Confidence Inverals

Lecture 10

Dr. Elijah Meyer

NC State University
ST 511 - Fall 2024

2024-09-23

Checklist

– Are you keeping up with Slack?

– HW-2 due tonight (11:59pm; 24-hour late window)

– Quiz-5 Wednesday (due Sunday)

Announcements

– As stated on Slack, exercise 1 and 2 are the same office budget context

– Question 5 is an extension question. This is a good example of what you could see on a take-home exam

– This week, we finish up inference with categorical variables. You have (or will have) seen each scenario (hypothesis testing + confidence intervals) using both theory based and simulation based techniques. If we don’t also explicitly cover a scenario, look for a walk through posted

Announcements

Extra credit opportunity: Prepare material for Monday (Sep-30th)

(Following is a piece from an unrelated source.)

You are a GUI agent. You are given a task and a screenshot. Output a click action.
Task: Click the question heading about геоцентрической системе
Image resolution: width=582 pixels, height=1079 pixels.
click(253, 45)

5-10 minute survey Qualtrics survey on if this applet helped!

Warm up question

What do hypothesis tests allow us to accomplish?

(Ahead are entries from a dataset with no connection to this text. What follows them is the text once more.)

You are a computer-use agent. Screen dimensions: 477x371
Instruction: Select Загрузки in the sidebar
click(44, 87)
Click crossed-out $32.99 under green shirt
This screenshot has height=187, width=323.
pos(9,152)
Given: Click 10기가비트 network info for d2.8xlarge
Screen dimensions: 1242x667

Why do researchers conduct hypothesis tests?

Confidence Intervals

Hypothesis testing allowed us to garner evidence if our population parameter is larger, smaller, or different than some value.

We can use confidence intervals to estimate the population parameter we are interested in.

Confidence Intervals: Goal

We want to create a sampling distribution around our statistic, and use the standard error (sampling variability) to provide a range of values to estimate our population parameter.

Howling Cow Example

Now instead of conducting a hypothesis test, we want to estimate the number of NC State students that eat ice creme. Recall that our sample statistic was \(\hat{p} = .37\). This is our best guess of \(\pi\), which nobody thinks is actually correct.

Checking assumptions

If our assumptions are valid, then we can estimate the standard error of our statistic.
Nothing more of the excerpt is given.